GetDFPData is specially designed for handling large scale download of data. Let’s build a case with three randomly selected active companies:

my.companies <- c("COMPANHIA CELG DE PARTICIPAÇÕES", "DOHLER S.A.", "KLABIN S.A.")

first.date <- '2012-01-31'
last.date  <- '2017-01-31'

df.reports <- gdfpd.GetDFPData(name.companies = my.companies, 
                                  first.date = first.date,
                                  last.date = last.date)

And now we can check the resulting tibble:

glimpse(df.reports )

## Observations: 3
## Variables: 33
## $ company.name                  <chr> "KLABIN S.A.", "COMPANHIA CELG D...
## $ company.code                  <int> 12653, 21393, 5207
## $ company.tickers               <chr> "KLBN11;KLBN3;KLBN4", "GPAR3", "...
## $ min.date                      <date> 2012-12-31, 2012-12-31, 2012-12-31
## $ max.date                      <date> 2016-12-31, 2016-12-31, 2016-12-31
## $ n.periods                     <int> 5, 5, 5
## $ company.segment               <chr> "Corporate Governance - Level 2"...
## $ current.stockholders          <list> [<c("KLABIN S.A.", "KLABIN S.A....
## $ current.stock.composition     <list> [<c("KLABIN S.A.", "KLABIN S.A....
## $ fr.assets                     <list> [<c("KLABIN S.A.", "KLABIN S.A....
## $ fr.liabilities                <list> [<c("KLABIN S.A.", "KLABIN S.A....
## $ fr.income                     <list> [<c("KLABIN S.A.", "KLABIN S.A....
## $ fr.cashflow                   <list> [<c("KLABIN S.A.", "KLABIN S.A....
## $ fr.assets.consolidated        <list> [<c("KLABIN S.A.", "KLABIN S.A....
## $ fr.liabilities.consolidated   <list> [<c("KLABIN S.A.", "KLABIN S.A....
## $ fr.income.consolidated        <list> [<c("KLABIN S.A.", "KLABIN S.A....
## $ fr.cashflow.consolidated      <list> [<c("KLABIN S.A.", "KLABIN S.A....
## $ history.dividends             <list> [<c("KLABIN S.A.", "KLABIN S.A....
## $ history.stockholders          <list> [<c("KLABIN S.A.", "KLABIN S.A....
## $ history.capital.issues        <list> [<c("KLABIN S.A.", "KLABIN S.A....
## $ history.mkt.value             <list> [<c("KLABIN S.A.", "KLABIN S.A....
## $ history.capital.increases     <list> [<c("KLABIN S.A.", "KLABIN S.A....
## $ history.capital.reductions    <list> [<>, <c("COMPANHIA CELG DE PART...
## $ history.stock.repurchases     <list> [<c("KLABIN S.A.", "KLABIN S.A....
## $ history.other.stock.events    <list> [<c("KLABIN S.A.", "KLABIN S.A....
## $ history.compensation          <list> [<c("KLABIN S.A.", "KLABIN S.A....
## $ history.compensation.summary  <list> [<c("KLABIN S.A.", "KLABIN S.A....
## $ history.transactions.related  <list> [<c("KLABIN S.A.", "KLABIN S.A....
## $ history.debt.composition      <list> [<c("KLABIN S.A.", "KLABIN S.A....
## $ history.governance.listings   <list> [<c("KLABIN S.A.", "KLABIN S.A....
## $ history.board.composition     <list> [<c("KLABIN S.A.", "KLABIN S.A....
## $ history.committee.composition <list> [<c("KLABIN S.A.", "KLABIN S.A....
## $ history.family.relations      <list> [<c("KLABIN S.A.", "KLABIN S.A....

A closer look at `gdfpd.GetDFPData`

Function gdfpd.GetDFPData provides many options to the user.

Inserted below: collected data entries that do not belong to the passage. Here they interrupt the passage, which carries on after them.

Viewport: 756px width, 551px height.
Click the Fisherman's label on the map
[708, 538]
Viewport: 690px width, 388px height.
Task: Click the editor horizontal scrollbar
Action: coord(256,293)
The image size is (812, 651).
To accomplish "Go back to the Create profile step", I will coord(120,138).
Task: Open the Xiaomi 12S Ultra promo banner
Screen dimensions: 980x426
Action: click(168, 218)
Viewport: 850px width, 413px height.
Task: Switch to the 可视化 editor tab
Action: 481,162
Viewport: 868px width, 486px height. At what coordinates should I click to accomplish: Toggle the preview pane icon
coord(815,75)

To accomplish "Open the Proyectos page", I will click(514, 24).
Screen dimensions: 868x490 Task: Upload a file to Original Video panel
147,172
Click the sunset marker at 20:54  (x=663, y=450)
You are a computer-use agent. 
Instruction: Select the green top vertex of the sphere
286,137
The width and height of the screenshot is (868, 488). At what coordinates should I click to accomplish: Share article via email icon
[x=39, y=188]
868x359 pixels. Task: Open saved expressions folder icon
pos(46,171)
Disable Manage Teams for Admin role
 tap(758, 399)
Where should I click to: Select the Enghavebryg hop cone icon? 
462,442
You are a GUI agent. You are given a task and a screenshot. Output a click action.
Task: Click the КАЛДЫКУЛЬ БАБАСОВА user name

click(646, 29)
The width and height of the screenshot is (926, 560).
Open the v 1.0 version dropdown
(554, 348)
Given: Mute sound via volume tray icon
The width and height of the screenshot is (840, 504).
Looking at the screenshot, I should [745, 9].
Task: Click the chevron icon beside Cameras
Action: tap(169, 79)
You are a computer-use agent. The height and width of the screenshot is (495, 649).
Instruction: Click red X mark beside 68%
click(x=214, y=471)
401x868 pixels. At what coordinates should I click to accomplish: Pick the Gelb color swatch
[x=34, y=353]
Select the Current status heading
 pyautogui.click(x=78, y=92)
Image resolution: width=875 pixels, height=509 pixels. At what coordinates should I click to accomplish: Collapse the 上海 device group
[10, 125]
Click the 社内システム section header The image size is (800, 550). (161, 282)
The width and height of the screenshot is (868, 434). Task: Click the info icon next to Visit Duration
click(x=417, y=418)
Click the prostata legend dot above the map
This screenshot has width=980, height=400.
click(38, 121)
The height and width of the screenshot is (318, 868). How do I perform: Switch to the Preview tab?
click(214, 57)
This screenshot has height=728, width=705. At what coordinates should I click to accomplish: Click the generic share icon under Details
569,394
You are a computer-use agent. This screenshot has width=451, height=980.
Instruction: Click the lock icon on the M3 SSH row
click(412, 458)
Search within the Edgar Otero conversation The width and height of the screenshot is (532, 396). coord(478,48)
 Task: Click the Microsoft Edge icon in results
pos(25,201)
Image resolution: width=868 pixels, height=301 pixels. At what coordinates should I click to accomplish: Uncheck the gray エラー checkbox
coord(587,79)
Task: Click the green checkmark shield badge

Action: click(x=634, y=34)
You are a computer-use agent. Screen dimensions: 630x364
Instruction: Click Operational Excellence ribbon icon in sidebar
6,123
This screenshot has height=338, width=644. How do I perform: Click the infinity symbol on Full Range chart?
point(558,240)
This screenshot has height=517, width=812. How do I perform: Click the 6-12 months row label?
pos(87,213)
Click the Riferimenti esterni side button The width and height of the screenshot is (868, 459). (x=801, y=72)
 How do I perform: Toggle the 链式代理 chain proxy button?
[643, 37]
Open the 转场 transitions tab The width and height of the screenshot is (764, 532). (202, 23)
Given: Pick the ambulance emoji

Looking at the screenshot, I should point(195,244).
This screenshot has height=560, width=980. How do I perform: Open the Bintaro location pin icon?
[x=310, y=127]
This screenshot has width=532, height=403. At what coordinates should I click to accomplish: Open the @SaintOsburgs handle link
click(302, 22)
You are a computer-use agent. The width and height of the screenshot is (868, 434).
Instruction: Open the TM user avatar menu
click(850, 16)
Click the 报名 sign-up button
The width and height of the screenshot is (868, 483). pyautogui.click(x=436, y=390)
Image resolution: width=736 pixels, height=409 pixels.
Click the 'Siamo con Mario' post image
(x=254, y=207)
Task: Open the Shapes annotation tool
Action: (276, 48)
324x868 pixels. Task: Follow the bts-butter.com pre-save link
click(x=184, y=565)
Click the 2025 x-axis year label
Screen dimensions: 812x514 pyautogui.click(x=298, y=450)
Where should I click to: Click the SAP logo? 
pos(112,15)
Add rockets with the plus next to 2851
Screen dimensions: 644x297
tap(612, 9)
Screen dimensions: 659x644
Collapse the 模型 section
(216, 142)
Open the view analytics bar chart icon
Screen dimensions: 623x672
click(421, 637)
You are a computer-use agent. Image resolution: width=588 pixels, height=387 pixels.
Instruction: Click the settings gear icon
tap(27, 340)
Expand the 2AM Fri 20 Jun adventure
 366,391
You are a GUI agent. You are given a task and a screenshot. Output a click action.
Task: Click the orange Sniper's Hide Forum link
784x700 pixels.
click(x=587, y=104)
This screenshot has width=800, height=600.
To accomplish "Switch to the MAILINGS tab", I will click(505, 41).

Here we will describe and explain its features.

name.companies: Official names of companies to get financial reports (e.g. ‘ELETROPAULO METROPOLITANA EL.S.PAULO S.A’).
first.date: First date (YYYY-MM-DD) to download data. Character or Date. E.g. first.date = ‘2010-01-01’.
last.date: Last date (YYYY-MM-DD) to download data. Character or Date. E.g. last.date = ‘2017-01-01’.
inflation.index: Sets the inflation index to use for finding inflation adjusted values of all reports. Possible values are ‘dollar’ (default) or ‘IPCA’, the brazilian main inflation index. When using ‘IPCA’, the base date is set as the last date found in the DFP dataset.
max.levels: Sets the maximum number of levels of accounting items in financial reports such as assets and liabilities (default = 3). If set to Inf, will return all available accounting itens.
folder.out: Folder where to download and manipulate the zip files. Default = tempdir()
do.cache: Logical for using a cache system or not. Default = TRUE
cache.folder: Folder where to cache all processed information. Default = file.path(getwd(),‘DFP Cache Folder’)
max.dl.tries: Maximum number of attempts for dowloading files

Exporting financial data

The package also includes function gdfpd.export.DFP.data for exporting the financial data in the Excel or csv format.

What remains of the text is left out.